Pareidolia 2019 — 2 channel video: 7 minutes, 8 seconds
The art of Steve DiPaola uses pattern recognition software to reconfigure the world around us. Similar to the efforts of the Impressionist art movement, which attempted to replicate the effects of light on the perception of space, DiPaola has created software that is able to transform images into moving patterns suggestive of organic forms or painterly brushstrokes. This process is generative, meaning that the exact outcome of DiPaola’s programming is not pre-determined.
In Pareidolia, the artist focuses on the lobby of the Surrey Arts Centre—the space surrounding this artwork. Referencing the phenomenon of “pareidolia,”(the detection of patterns in an environment where there are none in reality) DiPaola’s software is able to reduce the architectural and spatial forms of building’s interior into a series of mesmerizing movements.
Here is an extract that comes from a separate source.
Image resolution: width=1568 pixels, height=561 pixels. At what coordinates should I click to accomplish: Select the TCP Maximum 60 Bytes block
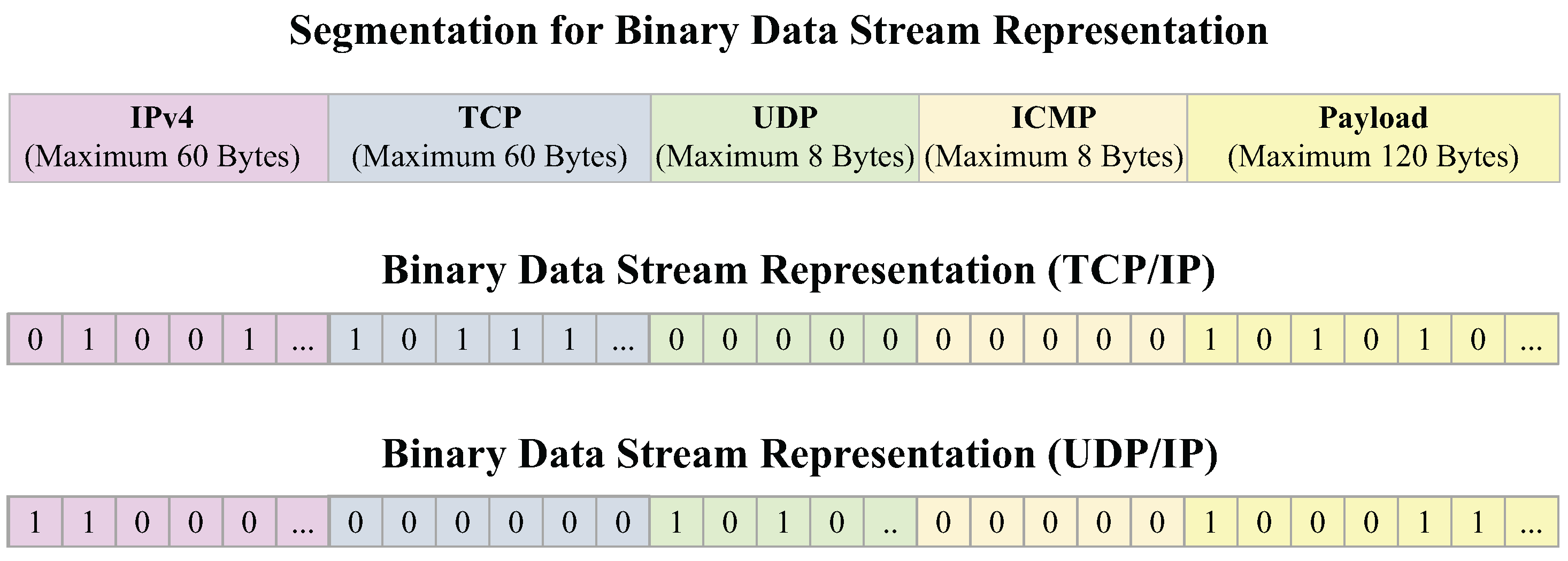coord(489,138)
Patrons and employees of the Arts Centre are shown absorbed into the space and objects around them, making it difficult to identify where one subject ends and another begins.
In this way, DiPaola realizes a holistic vision of the Arts Centre, commenting on the deep interconnections between any given place and the people who inhabit, activate, and enliven it. Simultaneously, DiPaola draws attention to the building itself. Whereas the lobby normally acts as a meeting area, or a blank space in which to arrange artworks, DiPaola’s artwork reimagines it as a place of vivid activity and beauty.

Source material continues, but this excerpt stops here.